§ DATA SUPPLIED:
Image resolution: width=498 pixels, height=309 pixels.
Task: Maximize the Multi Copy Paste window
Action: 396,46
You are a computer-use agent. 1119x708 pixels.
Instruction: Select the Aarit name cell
...
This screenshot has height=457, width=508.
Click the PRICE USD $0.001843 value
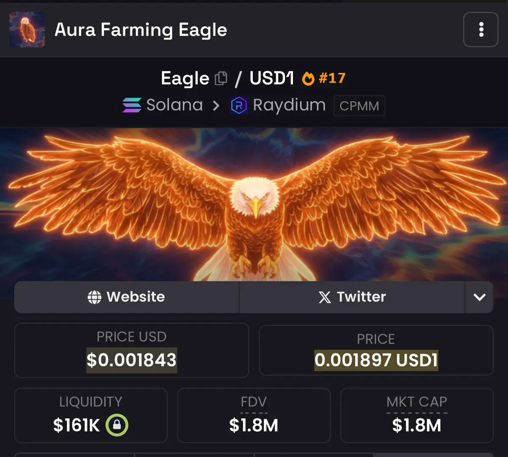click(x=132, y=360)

§ TASK INSTRUCTIONS: Reproduce exactly the section above that begins at the line containing "You are a computer-use" and ends at the line containing "Instruction: Select the Aarit name cell", leaving out all other lines.

§ EXERCISE ANSWER:
You are a computer-use agent. 1119x708 pixels.
Instruction: Select the Aarit name cell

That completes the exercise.